_Избранный отрывок_
--------------------------------

PASSIONARIUM. Теория пассионарности и этногенеза. Этногенез и биосфера земли. Конец и вновь начало - читать онлайн книгу. Автор: Лев Гумилев cтр.№ 18

читать книги онлайн бесплатно
 
 

Онлайн книга - PASSIONARIUM. Теория пассионарности и этногенеза. Этногенез и биосфера земли. Конец и вновь начало | Автор книги - Лев Гумилев

Cтраница 18
читать онлайн книги бесплатно

Однако окраска предмета играет свою роль, подчас существенную. Хинаяническая община дожила до XV в., а махаяна – учение расплывчатое, разнохарактерное и сложное – в Яркенде и Хотане, очевидно, не случайно уступила место исламу уже в XI в.

Пришедшие в Турфан кочевые уйгуры исповедовали манихейство [подробнее см.: 76, с. 381–386] но, видимо, так же формально, как турфанцы – буддизм. Как самостоятельное исповедание манихейство исчезло еще до XII в., но манихейские идеи вошли в некоторые буддийские философские направления и в несторианство, которое в XI в. совершило по всей Центральной Азии победный марш. В эти века жители Турфана, Карашара и Кучи стали называть себя уйгурами.

Несториане в Уйгурии ужились с буддистами, несмотря на присущую им нетерпимость. Очевидно, христианство было желанным для людей религиозного склада, далеких от атеистических абстракций хинаяны. Христианами становились также купцы, ибо буддийское учение запрещает «ставшим на путь» прикосновение к золоту, серебру и женщине. Поэтому люди религиозные, но принимавшие активное участие в экономической жизни, были вынуждены искать такое вероучение, которое бы не препятствовало жить и работать. Следовательно, можно сделать вывод, что для обеих идеологических систем нашлись подходящие экологические ниши.

Богатство этой страны базировалось главным образом на выгодном географическом расположении: через нее шли два караванных пути: один севернее, а другой – южнее Тянь-Шаня. По этим путям китайский шелк тек в Прованс, а предметы роскоши Франции и Византии – в Китай. В оазисах караванщики отдыхали от тяжелых переходов через пустыни и откармливали своих верблюдов и лошадей. В связи с этим у местных женщин весьма развилась «первая древнейшая профессия», а мужья разрешали женам эти заработки, часть из которых шла в их карманы. И уйгурки так к этому делу привыкли, что даже когда благодаря союзу с монголами Уйгурия сказочно разбогатела, то жители ее просили монгольского хана Угэдэя не запрещать их женам развлекать путешественников [122, с. 81–82].

--------------------------------

_Сохранённые строки данных_
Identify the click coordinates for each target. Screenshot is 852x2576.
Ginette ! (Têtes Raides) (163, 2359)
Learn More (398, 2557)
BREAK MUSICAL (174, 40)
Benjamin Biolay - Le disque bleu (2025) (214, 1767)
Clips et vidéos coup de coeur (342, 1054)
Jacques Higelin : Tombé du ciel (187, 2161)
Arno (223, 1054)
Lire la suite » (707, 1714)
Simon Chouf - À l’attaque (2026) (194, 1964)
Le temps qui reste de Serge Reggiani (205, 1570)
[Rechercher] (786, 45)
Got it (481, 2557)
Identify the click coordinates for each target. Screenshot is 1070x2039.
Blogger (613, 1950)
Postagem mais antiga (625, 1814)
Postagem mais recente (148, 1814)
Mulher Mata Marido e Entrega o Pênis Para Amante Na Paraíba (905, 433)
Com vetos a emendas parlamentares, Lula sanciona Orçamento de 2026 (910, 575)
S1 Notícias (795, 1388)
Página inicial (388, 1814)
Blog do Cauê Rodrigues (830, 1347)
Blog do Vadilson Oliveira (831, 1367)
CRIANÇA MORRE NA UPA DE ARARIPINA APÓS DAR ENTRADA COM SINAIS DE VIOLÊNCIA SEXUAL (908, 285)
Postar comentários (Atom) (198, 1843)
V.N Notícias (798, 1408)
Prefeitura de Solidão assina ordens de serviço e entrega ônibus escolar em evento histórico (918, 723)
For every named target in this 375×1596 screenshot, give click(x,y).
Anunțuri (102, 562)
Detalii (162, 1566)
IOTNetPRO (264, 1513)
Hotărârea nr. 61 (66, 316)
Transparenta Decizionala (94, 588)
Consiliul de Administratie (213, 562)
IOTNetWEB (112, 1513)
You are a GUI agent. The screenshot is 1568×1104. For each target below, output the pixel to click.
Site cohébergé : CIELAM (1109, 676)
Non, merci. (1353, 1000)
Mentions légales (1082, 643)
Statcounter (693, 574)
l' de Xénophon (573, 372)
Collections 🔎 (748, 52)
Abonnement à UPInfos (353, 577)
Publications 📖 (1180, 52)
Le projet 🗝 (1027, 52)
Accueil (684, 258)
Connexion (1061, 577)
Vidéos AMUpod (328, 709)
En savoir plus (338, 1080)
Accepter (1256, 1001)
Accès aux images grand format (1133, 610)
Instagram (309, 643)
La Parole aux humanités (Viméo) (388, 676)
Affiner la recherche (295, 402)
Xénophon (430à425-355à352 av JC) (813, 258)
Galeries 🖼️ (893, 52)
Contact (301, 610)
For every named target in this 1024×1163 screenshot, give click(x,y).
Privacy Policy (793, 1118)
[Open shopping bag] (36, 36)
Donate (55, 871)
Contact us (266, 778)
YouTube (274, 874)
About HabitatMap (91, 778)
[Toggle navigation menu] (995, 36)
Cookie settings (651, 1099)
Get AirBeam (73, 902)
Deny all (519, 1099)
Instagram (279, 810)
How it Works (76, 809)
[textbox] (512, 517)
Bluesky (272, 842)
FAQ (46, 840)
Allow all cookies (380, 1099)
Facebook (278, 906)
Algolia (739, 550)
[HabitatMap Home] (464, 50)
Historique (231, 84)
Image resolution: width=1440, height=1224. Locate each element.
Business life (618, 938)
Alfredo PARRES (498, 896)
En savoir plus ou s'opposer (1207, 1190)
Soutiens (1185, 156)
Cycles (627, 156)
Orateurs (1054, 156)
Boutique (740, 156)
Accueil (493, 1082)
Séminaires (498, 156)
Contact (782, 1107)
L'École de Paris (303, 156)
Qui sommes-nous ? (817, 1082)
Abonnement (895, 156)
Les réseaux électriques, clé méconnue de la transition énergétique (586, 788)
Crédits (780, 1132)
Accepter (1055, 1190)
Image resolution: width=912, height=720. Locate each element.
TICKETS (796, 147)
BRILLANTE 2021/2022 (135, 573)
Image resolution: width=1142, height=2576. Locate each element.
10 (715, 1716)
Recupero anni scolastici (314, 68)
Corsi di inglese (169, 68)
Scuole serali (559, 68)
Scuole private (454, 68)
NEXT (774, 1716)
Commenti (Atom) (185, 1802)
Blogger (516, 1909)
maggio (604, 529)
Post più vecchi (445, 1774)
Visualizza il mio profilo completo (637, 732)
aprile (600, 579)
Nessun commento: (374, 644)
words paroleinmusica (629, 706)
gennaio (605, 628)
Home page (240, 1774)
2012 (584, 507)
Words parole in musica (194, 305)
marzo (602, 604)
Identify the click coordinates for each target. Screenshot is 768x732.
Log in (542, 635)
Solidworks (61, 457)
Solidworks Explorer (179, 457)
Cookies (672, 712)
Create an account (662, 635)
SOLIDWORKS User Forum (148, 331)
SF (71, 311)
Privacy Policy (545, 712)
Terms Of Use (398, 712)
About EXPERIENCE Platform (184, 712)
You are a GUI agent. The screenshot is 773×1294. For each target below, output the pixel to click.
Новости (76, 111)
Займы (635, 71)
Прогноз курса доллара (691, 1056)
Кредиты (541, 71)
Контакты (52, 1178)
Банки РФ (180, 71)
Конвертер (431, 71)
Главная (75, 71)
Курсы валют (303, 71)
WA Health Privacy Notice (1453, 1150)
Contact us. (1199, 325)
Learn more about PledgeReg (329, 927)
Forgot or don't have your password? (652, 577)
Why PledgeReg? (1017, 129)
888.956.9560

--------------------------------

_Задание_
Согласно отрывку о религиях Уйгурии, в каком веке махаяна в Яркенде и Хотане уступила место исламу? Строки — отдельный материал, к отрывку они не относятся.

_Выполненное задание_
В XI веке.